== Problems to work on ==
- a) Reproduce the passage of the post about finding mum friends that opens with the words containing "And winter makes" and closes with "don't go anywhere.", substituting "bugs" for "germs".
- b) Proceed with the post about finding mum friends, picking up right after its final sentence.

I mean, I have mum friends, I'm not a complete loser. It's just that all of us are at different stages - studying, working outside the home, that kind of thing. Those that are stay at home mums don't live near me, so we're not hanging out at the local park.
And winter makes me anxious - there are germs everywhere. People take their kids out when they're sick. Everyone is coughing. It's cold. Winter really is a bullsh*t season.
So, where is The Anxious Mums Club?
We could all sit around and take turns being Janas. Have our moment in the sun. We can forgive each other for having verbal rota-virus (do you know I once said to a person I'd just met that I once puked in bed and slept in it because I was too sick to move. Who says that to someone? Over lunch? OMG I just told all of you three people reading this. What is wrong with me?).
Where was I... We would forgive short attention spans and the inability to keep on topic, going on tangents and telling stories that don't go anywhere.
We can just be casual mum friends who text and say "Going to the park, want to come?" Or "Mums and bubs movie at midday - keen?"
I have friends who aren't mums that I can do this with, so I just wish I had more mum friends, with kids the same age, who I can do this with.
And we can just see a movie. Or hang out by the swings. And not talk forever about boring "parenting philosophies" or whose child is sleeping through the night or on solids or whose birth was the most natural (it was Jana's - she gave birth in a field with a paleo string quartet playing).
Finding a match
Maybe - the trick to finding the right mum friend is to approach it like dating. Have a list of things that are non-negotiable. So here are mine. And I want to know yours. Then we can match each other up.
1. Must love modern medicine and vaccination.
My closest dearest mum friends know what I've been through with my son. They know modern medicine saved him. And they know the importance of vaccination.
2. Must not talk about super foods. Particularly chia seeds. And quinoa. Preferably not able to even pronounce quinoa.
For a really long time I thought it was a fish and I called in Kwin-oh-ah. The fact that so many people never corrected me really cranks my crank. Screw quinoa. And super foods. And conversations about food that aren't cake-related.

== Stored data ==
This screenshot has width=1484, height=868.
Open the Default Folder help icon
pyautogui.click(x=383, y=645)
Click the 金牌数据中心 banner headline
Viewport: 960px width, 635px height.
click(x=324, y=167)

== Written answers ==
- a)
And winter makes me anxious - there are bugs everywhere. People take their kids out when they're sick. Everyone is coughing. It's cold. Winter really is a bullsh*t season.
So, where is The Anxious Mums Club?
We could all sit around and take turns being Janas. Have our moment in the sun. We can forgive each other for having verbal rota-virus (do you know I once said to a person I'd just met that I once puked in bed and slept in it because I was too sick to move. Who says that to someone? Over lunch? OMG I just told all of you three people reading this. What is wrong with me?).
Where was I... We would forgive short attention spans and the inability to keep on topic, going on tangents and telling stories that don't go anywhere.

- b)
3. Must like beefcakes
I would like my mum friend to be someone who isn't unnerved by my obsession with The Rock, Idris Elba, Thor, and my recent return to my fantasies: Joe Manganiello, and the captain of the Samoan rugby team, and Roman Reigns. If these obsessions can't be matched, I would at least like someone who enjoys spending a portion of their time talking about crushes.
4. Their children must be terrible sleepers
I just want to be with my people.
5. No diet talk
I don't want to feel bad about how I look. Particularly because I don't feel bad about how I look. Despite the fact that I think society wants me to feel bad about how I look.
6. Wine and coffee - solid relationship needed
Yeah, I feel like my great loves in life are wine and coffee (and my kids and husband I suppose after wine and coffee). So if we have that in common that's going to be helpful.
7. Good politics
You don't have to agree with everything I do. But you kind of do.
8. Must not mind lists ending at number eight.
It's all a bit silly I know. I think it's just winter. It makes you feel isolated. It's too cold to go out. The kids are always sick. When your child is finally better, your mum friend's child is sick. So you just never get to hang. It sucks. Maybe I'm just being emo.
But today I did meet a mum by the swing. I dropped a comment about vaccination and she said there should be a law requiring people to vaccinate. And then I dropped an F bomb just to see what would happen and she didn't even flinch. And then she said her almost three year old still wakes up. So...wish me luck?
How long do I wait before I call her?!?!